══ Supplied passage ══

Monday 26 March 2012

Mititei sau mici

“Romanian skinless sausages”

Mici. Photo
from http://www.drumliber.com/
Mititei, or mici as they are often known, are the keystone of Romanian outdoor cuisine. All over the country from the first weekend of warm weather, Romanians are piling their car boots full of garden furniture, barbeques, beer and packets of mici. No drive across the countryside can be considered complete without stopping at one of the many roadside restaurants equipped with an outdoor barbeque expressly for the purpose of grilling mititei for passing drivers. Beer gardens in every neighbourhood of every city pump the smell of barbequing meat into the streets luring passersby to a table, a cold beer, and a plate of freshly-cooked mici with bread and mustard. It is truly a Romanian custom and for many, a passion.

If you’ve wandered onto this blog, you might be Romanian, in which case there is nothing I need tell you about mititei, or perhaps you have been on holiday to Romania and have tried mici there and are looking to recreate them back home in your garden to capture and bring to life some of your memories of that holiday. You might even simply be curious about Romanian food, in which case I hope you’ll give mici a try one day when you next fire up the barbie.

So what exactly is a mititei/mici? Actually, I’ve used the plural form here – I’m not sure a singular form for them exists – and no Romanian would order just one of them, rendering the singular form all but redundant. Anyway, a mici is basically a sausage made, most commonly, of beef, but frequently these days combined with pork or lamb. It resembles many of the Turkish ‘kofte’ in shape and texture, and the fact that it frequently spiced with cumin, allspice, paprika, and black pepper lends it even more of a Middle-Eastern twist. They are usually about 10-12cm long, cylindrical in shape, with a diameter of 2-3cm. You sometimes see larger ones, but most of them, when cooked, are something like a short skinless sausage. Mici can be cooked under the grill, in a hot oven, or even fried, but the pure and true method of cooking is la gratar: on the barbeque.

Restaurantul La Iordache
The origin of the mici is shrouded in mystery. The most common story dates back to about 1900 and tells the tale of a small restaurant in the Lipscani area of Bucharest where the chef, known as a gratargiu (from gratar – grill, and the suffix –giu from Turkish), one day ran out of sausage casings. Rather than disappointing the line of people waiting for their barbequed sausages, he decided to take a risk and rolled the minced meat up into the now well-known mici shape and cooked them anyway. Clearly they were a success and are now a staple of Romanian cuisine. The restaurant in question is said to be Restaurantul La Iordache, although other restaurants also claim the honour, and the building still exists today in Bucharest’s historic centre, although in increasingly dilapidated condition. How wonderful it would be if someone were to buy it and convert it once again into a classic Romanian restaurant.

═══

▶ **Problem set**
a – Could you update the mici post between "So what exactly" and "on the barbeque.", inclusive, putting "coriander" in place of "cumin"?
b – Which spices does the mici post say the sausages are often seasoned with?

══ Record extracts ══

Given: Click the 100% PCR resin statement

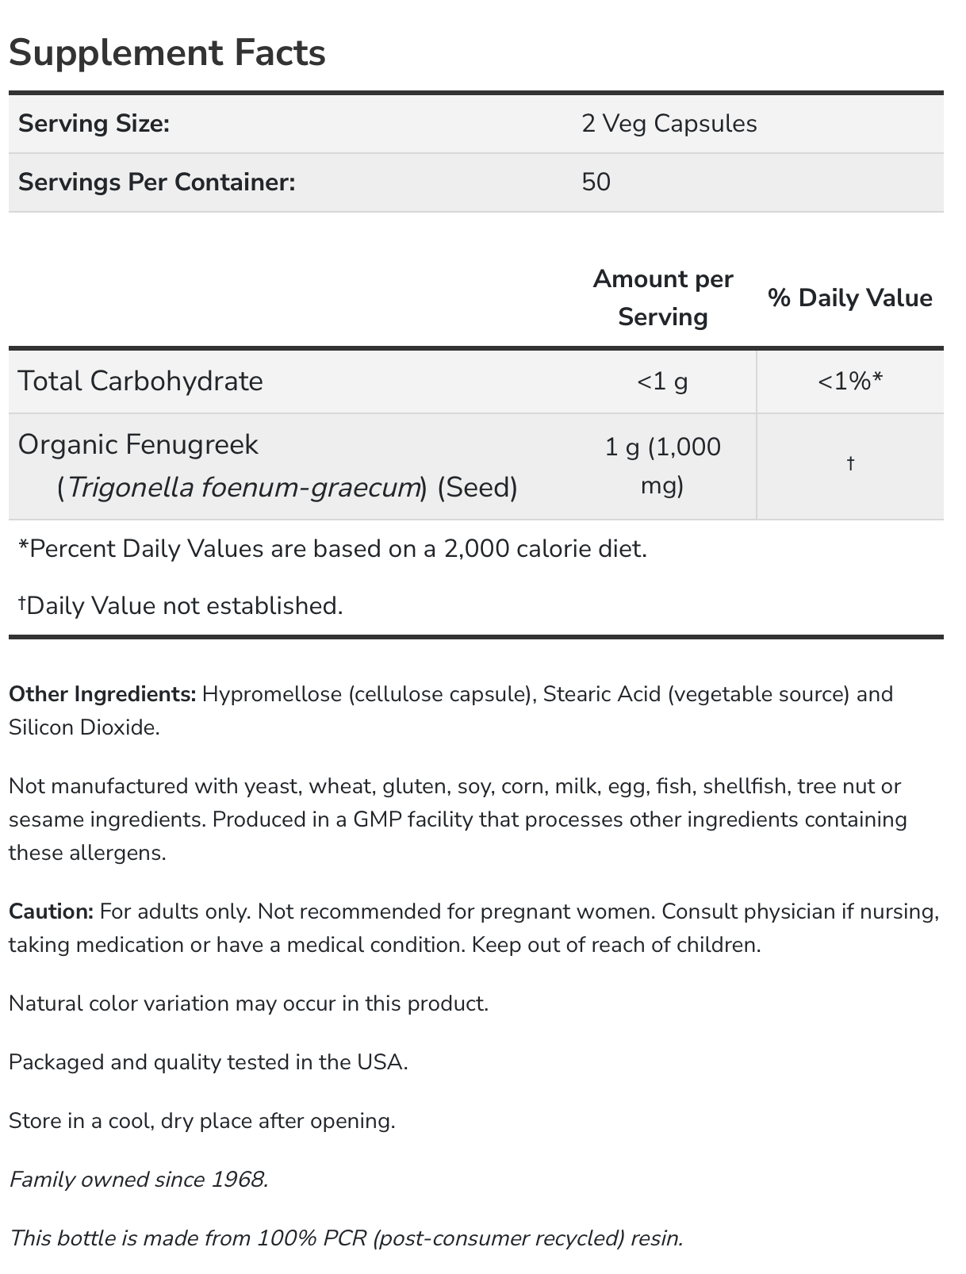Looking at the screenshot, I should pyautogui.click(x=346, y=1238).
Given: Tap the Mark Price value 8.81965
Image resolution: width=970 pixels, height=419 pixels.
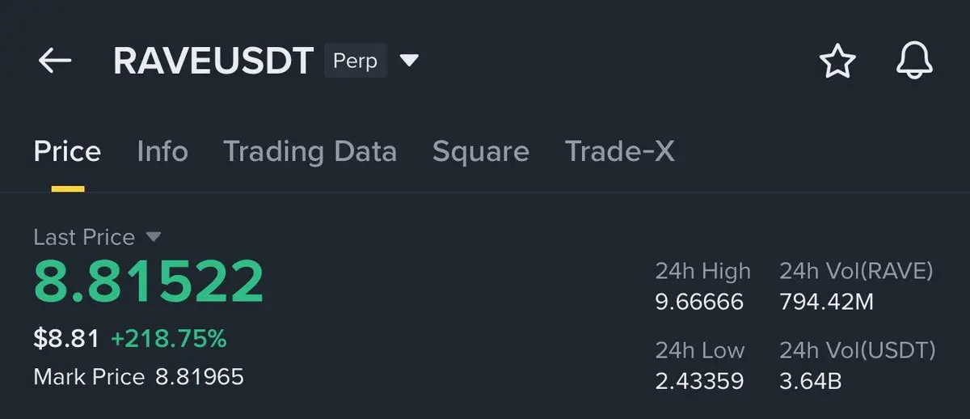Looking at the screenshot, I should coord(200,377).
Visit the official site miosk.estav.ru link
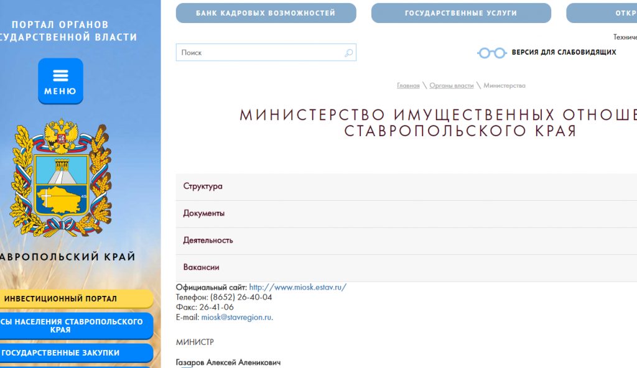This screenshot has height=368, width=637. [x=297, y=287]
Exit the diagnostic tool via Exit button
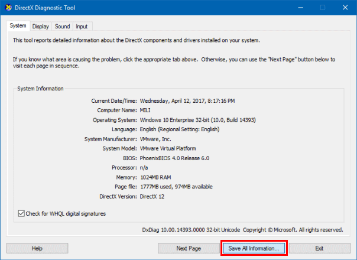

═══

▶ **Solutions**
a –
So what exactly is a mititei/mici? Actually, I’ve used the plural form here – I’m not sure a singular form for them exists – and no Romanian would order just one of them, rendering the singular form all but redundant. Anyway, a mici is basically a sausage made, most commonly, of beef, but frequently these days combined with pork or lamb. It resembles many of the Turkish ‘kofte’ in shape and texture, and the fact that it frequently spiced with coriander, allspice, paprika, and black pepper lends it even more of a Middle-Eastern twist. They are usually about 10-12cm long, cylindrical in shape, with a diameter of 2-3cm. You sometimes see larger ones, but most of them, when cooked, are something like a short skinless sausage. Mici can be cooked under the grill, in a hot oven, or even fried, but the pure and true method of cooking is la gratar: on the barbeque.

b – Cumin, allspice, paprika, and black pepper.